WHAT YOU HAVE TO DO: The full listing must be reproduced exactly as given.

SOURCE INFORMATION:

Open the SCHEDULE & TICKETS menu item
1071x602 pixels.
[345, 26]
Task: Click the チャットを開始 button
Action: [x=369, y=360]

ANSWER FOR THIS EXERCISE:
Open the SCHEDULE & TICKETS menu item
1071x602 pixels.
[345, 26]
Task: Click the チャットを開始 button
Action: [x=369, y=360]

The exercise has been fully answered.